La fascinación por el relato fundacional o legitimador, la narrativa heroica, el discurso incendiario, es muy propio de la cultura, o más bien incultura, política en América Latina. En los procesos políticos latinoamericanos, democráticos o no, que un aspirante a gobernar hable bien y prometa mucho, aunque ese hablar bien y ese prometer no signifique otra cosa que decirle al “pueblo”, lo que él y su grupo entienden este quiere escuchar, a menudo ha sido muy rendidor políticamente, mucho más que apuntar las causas verdaderas de los problemas y asomar soluciones reales y factibles, por complejas y difíciles que pueda resultar implementarlas. Vender prosperidad reivindicando la retórica como si fuera la realidad misma es reflejo del infantilismo político, de derecha o de izquierda, que aún abunda por estas latitudes.

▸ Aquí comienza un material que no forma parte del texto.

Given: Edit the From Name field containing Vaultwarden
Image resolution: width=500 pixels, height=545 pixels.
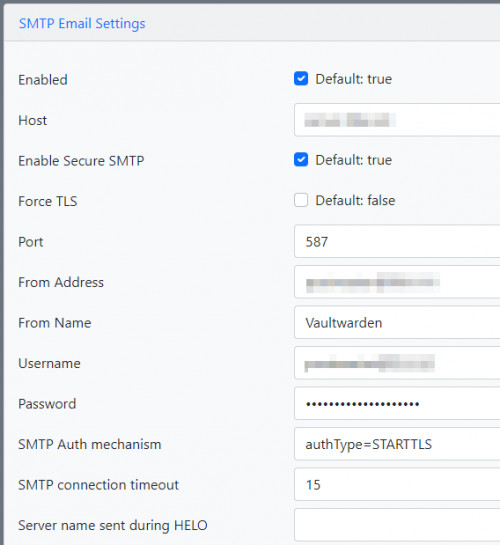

Una muestra reciente de esa retórica ha sido el discurso de toma de posesión de Manuel López Obrador como nuevo presidente de México. Un discurso efectista, plagado de promesas recicladas: eliminar la pobreza, combatir la corrupción, crear empleos, no endeudar al Estado, reducir la violencia. Lo criticable no es que el discurso haya apuntado a denunciar los problemas económicos y sociales de México, ni que López Obrador quiera desde el primer momento marcar distancia con sus antecesores en su forma de gobernar y en sus propósitos de gobierno. Todo esto es válido y legítimo. Lo cuestionable es que el discurso de la “cuarta transformación” de México, como lo han llamado, de carácter eminentemente popular y desafiante del statu quo, ha generado unas expectativas que son demasiado ambiciosas, dadas las restricciones que siempre imponen el escenario político y económico global y la oposición que en el plano nacional enfrentará de parte del poder económico. Esto es frustrante porque al final, como tantas veces ha sucedido, se antepone la “fuerza” del discurso por sobre las acciones y los resultados concretos. López Obrador y su gobierno harían bien en priorizar que sean sus acciones las que demuestren la coherencia entre las promesas y los resultados evaluables y medibles. Y no se trata de apostar por el fracaso de este proyecto, ojalá este no sea el caso y las acciones del nuevo gobierno se materialicen en progreso para la querida nación mexicana.

Escribo sobre esto y voy recreando en mi memoria y haciendo comparaciones con una historia de poder más próxima a mi experiencia vital. Una historia igualmente cargada de retórica sobre progreso y justicia social. La de un proyecto político apoyado por grupos  e intelectuales de izquierda a nivel continental y liderado por  unos militares imantados de los sueños justicieros de los héroes de la independencia, de los que ellos por cierto se sienten sus únicos herederos. Un proyecto que desde sus inicios en el poder se embardunó de populismo, demagogia, autoritarismo y corrupción. Una cuyo líder hipnotizó a las masas irredentas con su discurso incendiario, radical, divisionista, del que se puede decir los polvos de sus acciones y ejecutorias trajo estos lodos económicos y sociales actuales. Otro caso, si se quiere más triste y dramático, de historia convertida en una promesa fallida.